(Records from a collection)
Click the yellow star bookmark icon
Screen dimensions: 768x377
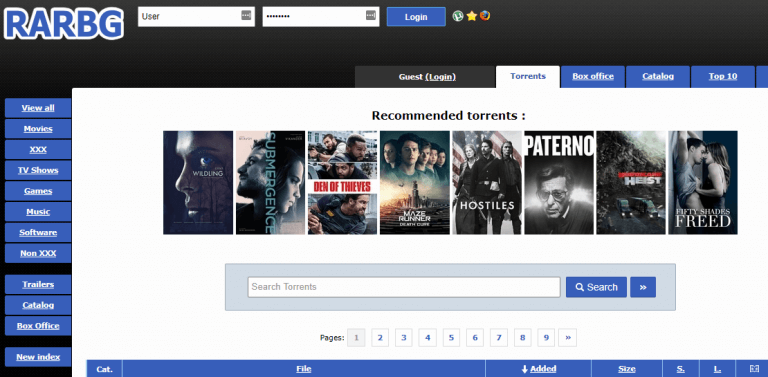[472, 16]
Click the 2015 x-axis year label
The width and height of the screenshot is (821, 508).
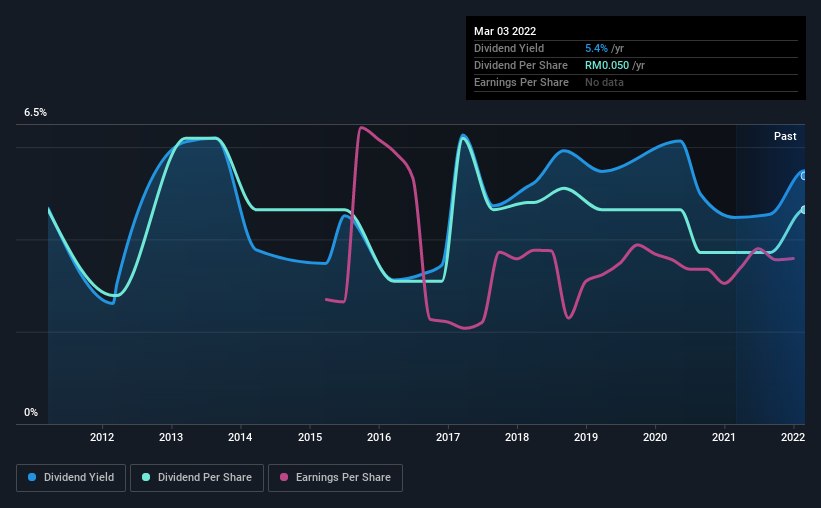coord(310,437)
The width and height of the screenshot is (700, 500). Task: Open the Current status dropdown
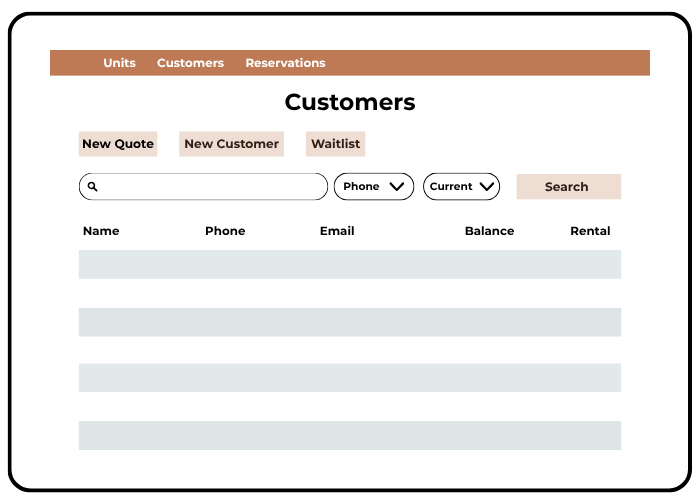coord(461,187)
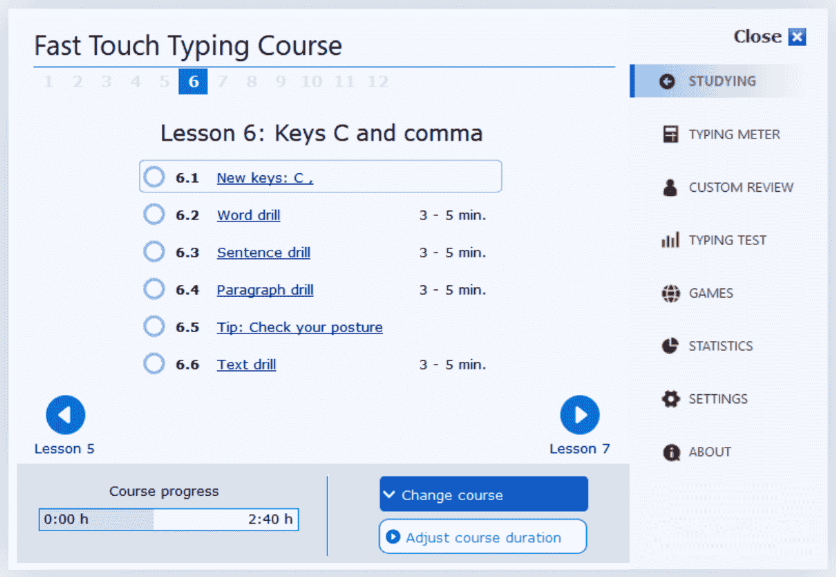
Task: Open Typing Meter via its calculator icon
Action: pos(670,134)
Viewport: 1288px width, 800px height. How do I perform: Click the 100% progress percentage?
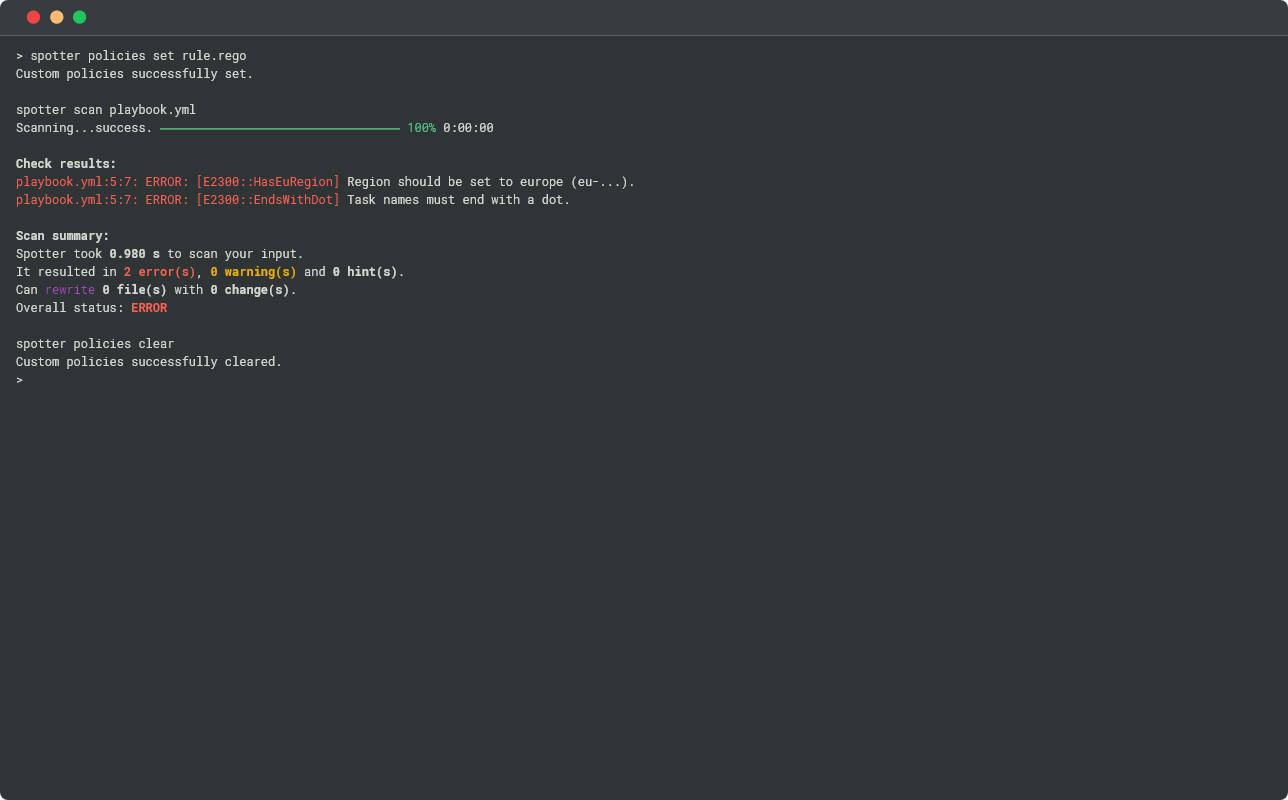coord(421,128)
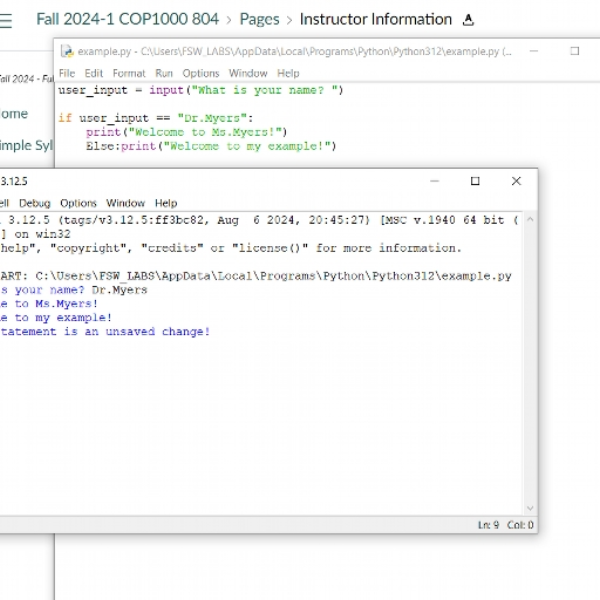Screen dimensions: 600x600
Task: Minimize the Python shell window
Action: pyautogui.click(x=434, y=181)
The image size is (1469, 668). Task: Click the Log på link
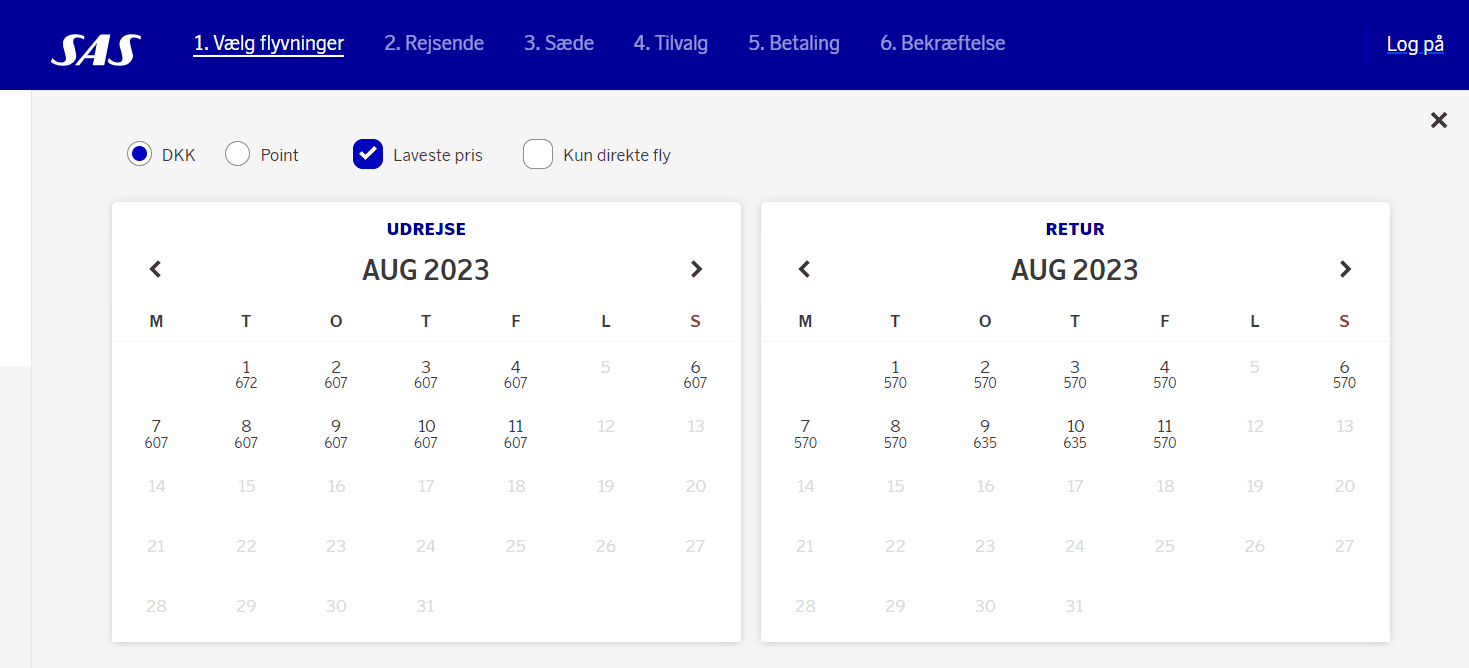pos(1415,44)
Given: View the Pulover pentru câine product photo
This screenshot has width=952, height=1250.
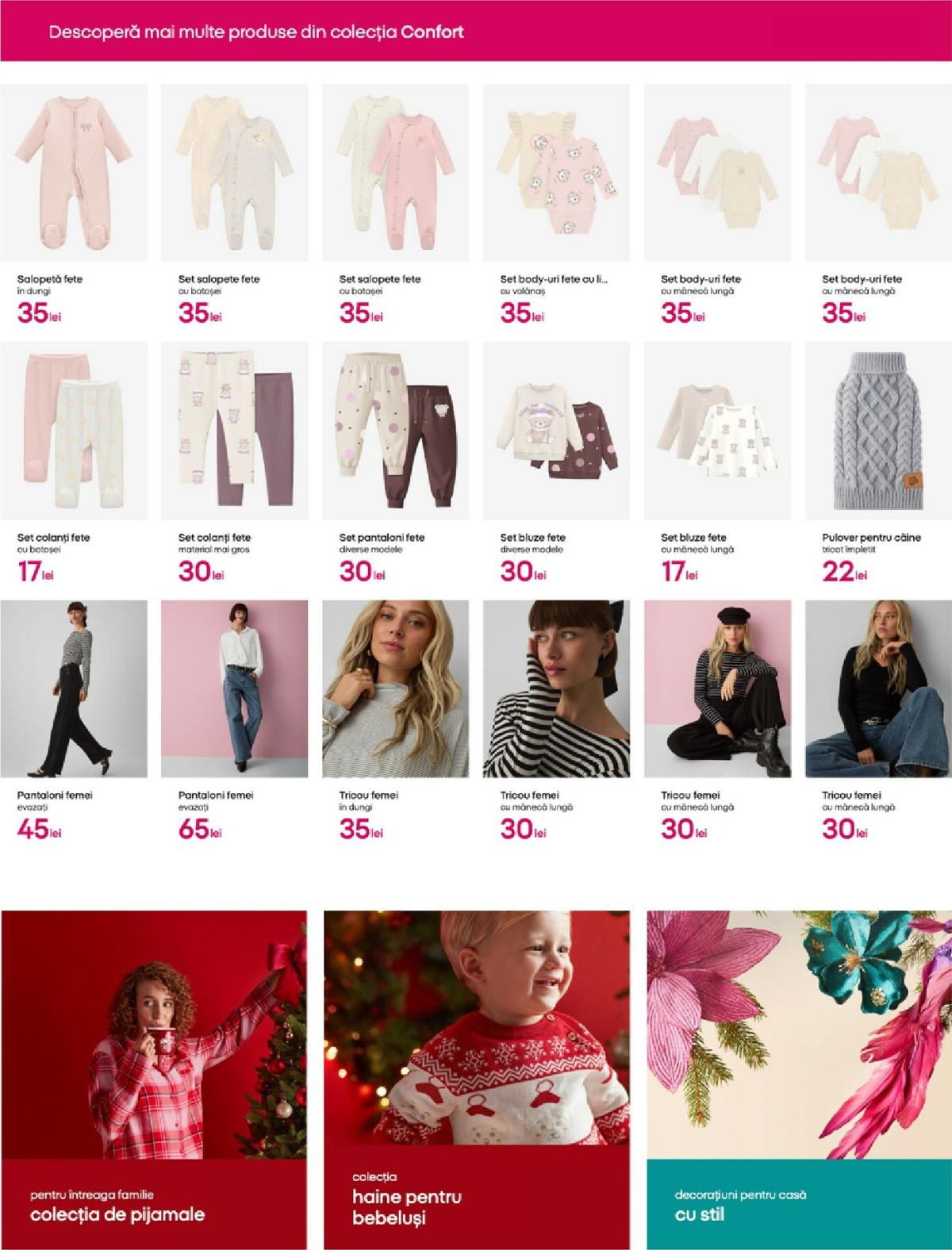Looking at the screenshot, I should coord(878,431).
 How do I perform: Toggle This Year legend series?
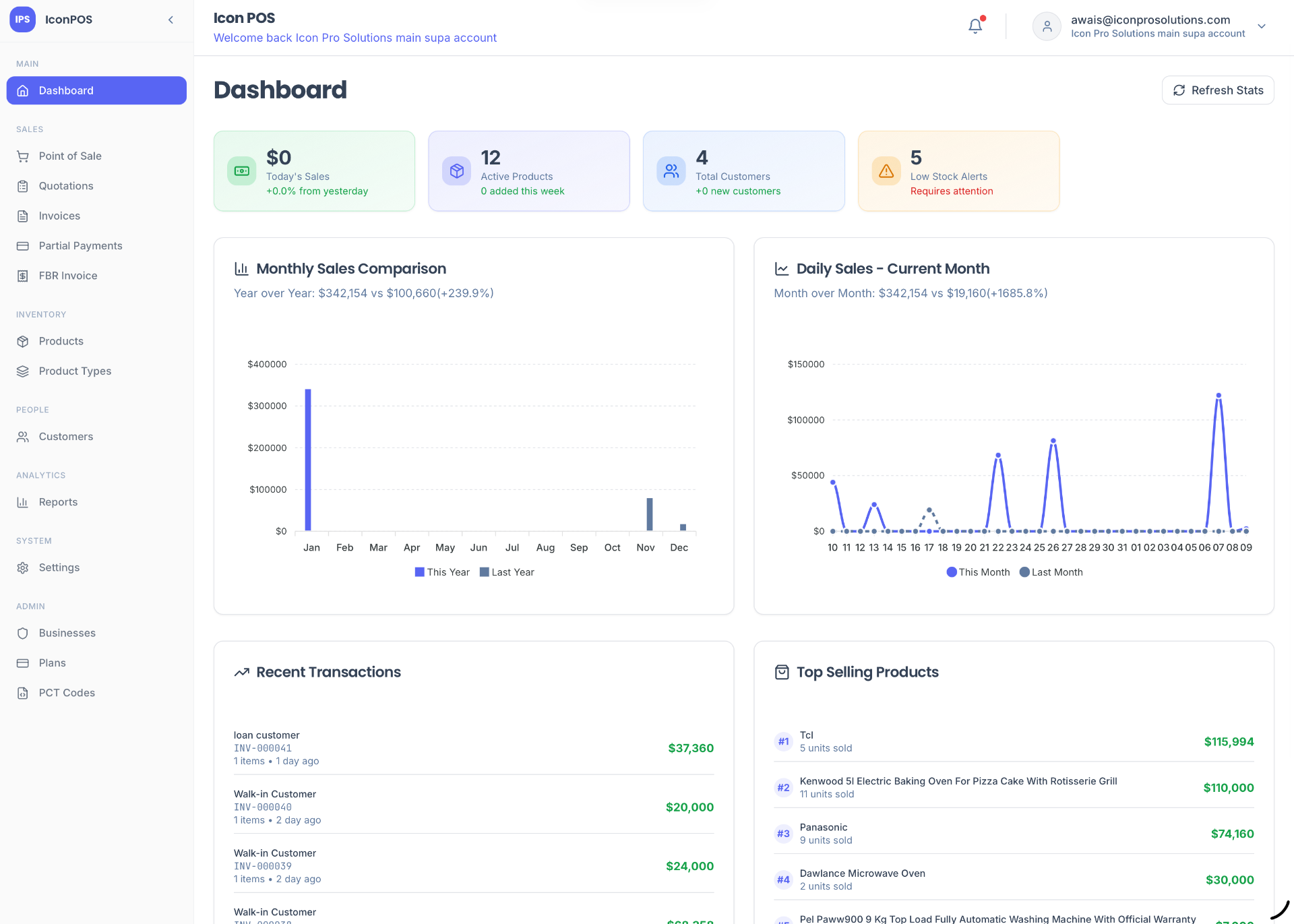[x=442, y=572]
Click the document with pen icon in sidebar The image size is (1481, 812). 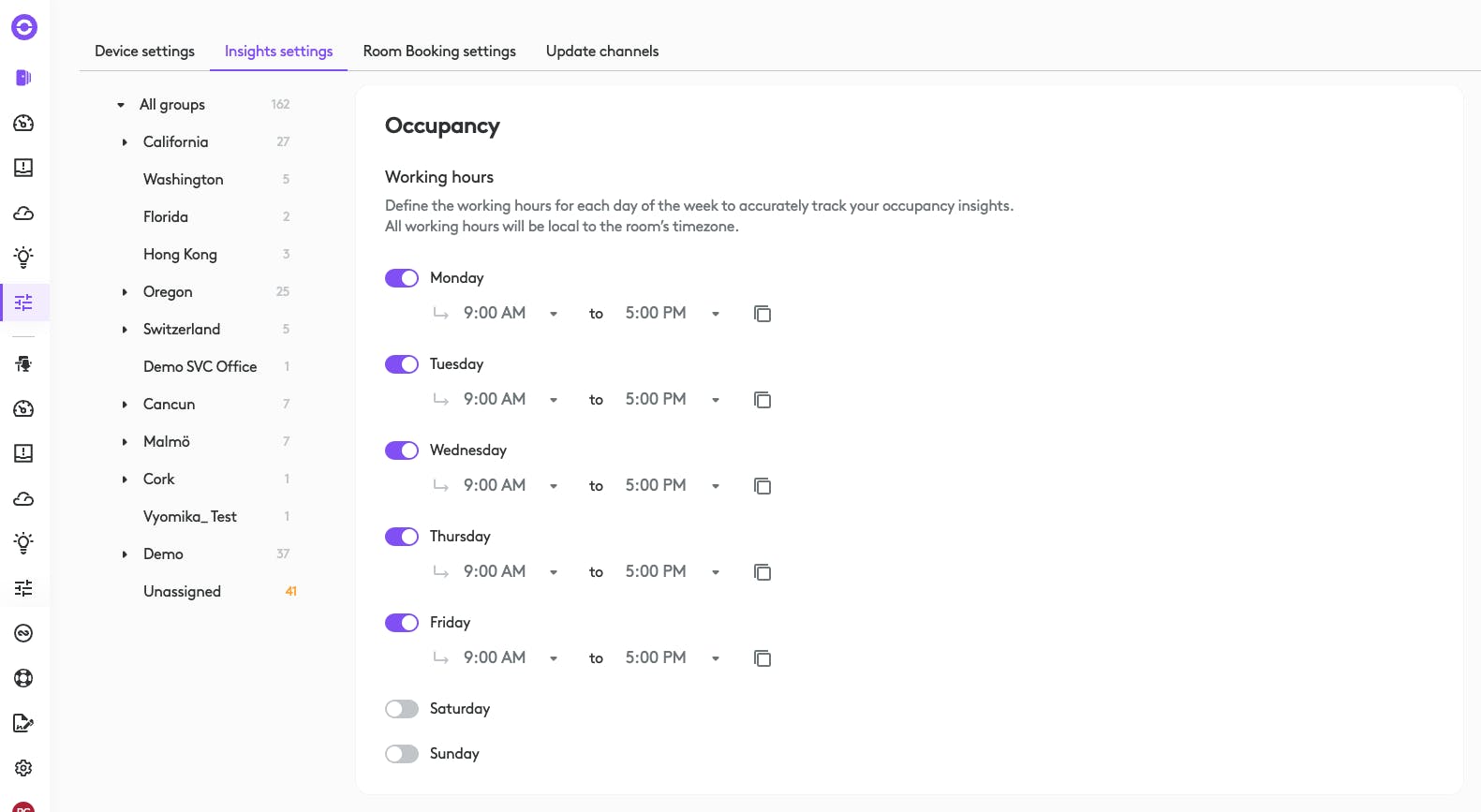click(x=24, y=723)
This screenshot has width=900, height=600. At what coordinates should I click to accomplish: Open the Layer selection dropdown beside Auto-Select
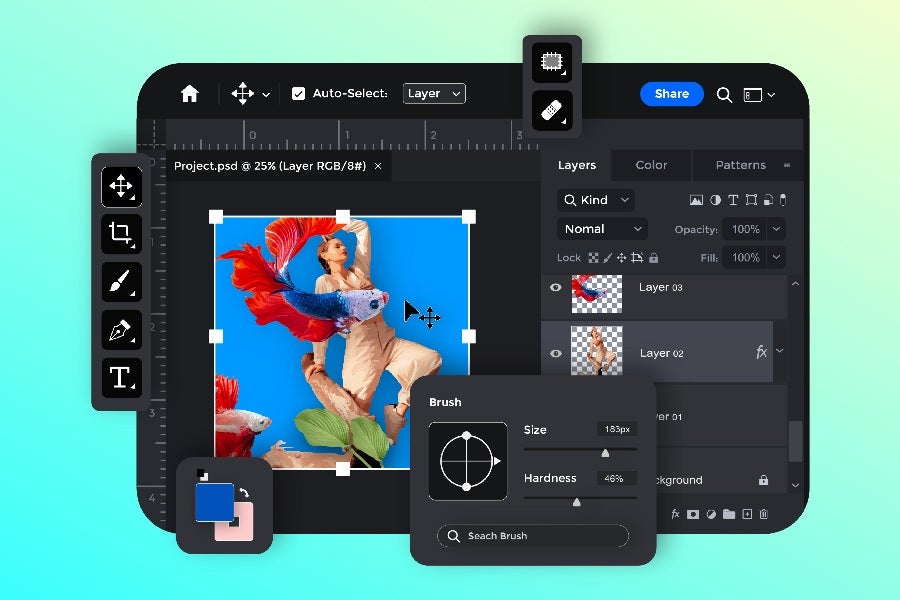point(434,93)
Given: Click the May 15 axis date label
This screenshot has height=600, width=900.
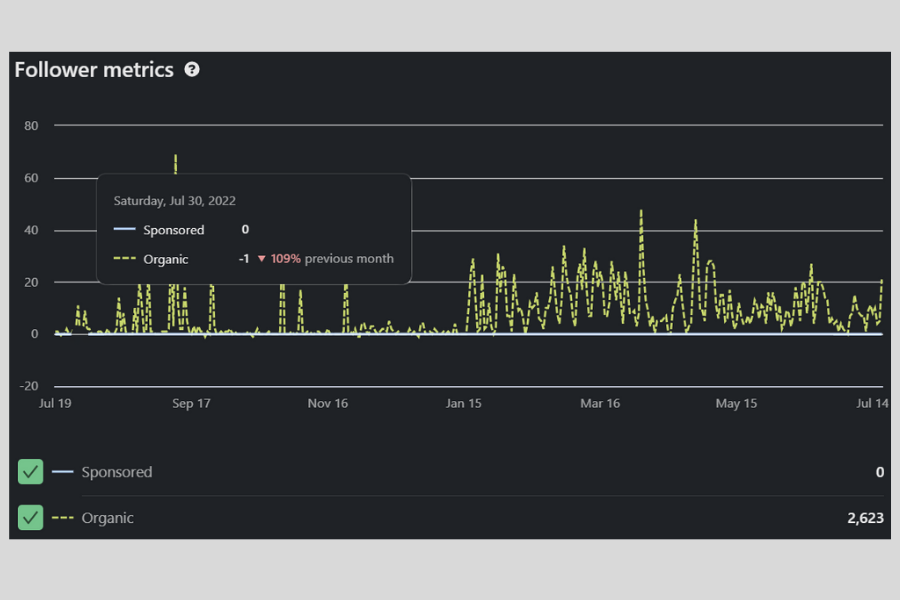Looking at the screenshot, I should pos(736,404).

**EXERCISE OBJECTIVE**
Once you have identified the lines above that contain "label", copy each of them.

**TASK SOLUTION**
Click the 2015 x-axis year label
Given: Click the May 15 axis date label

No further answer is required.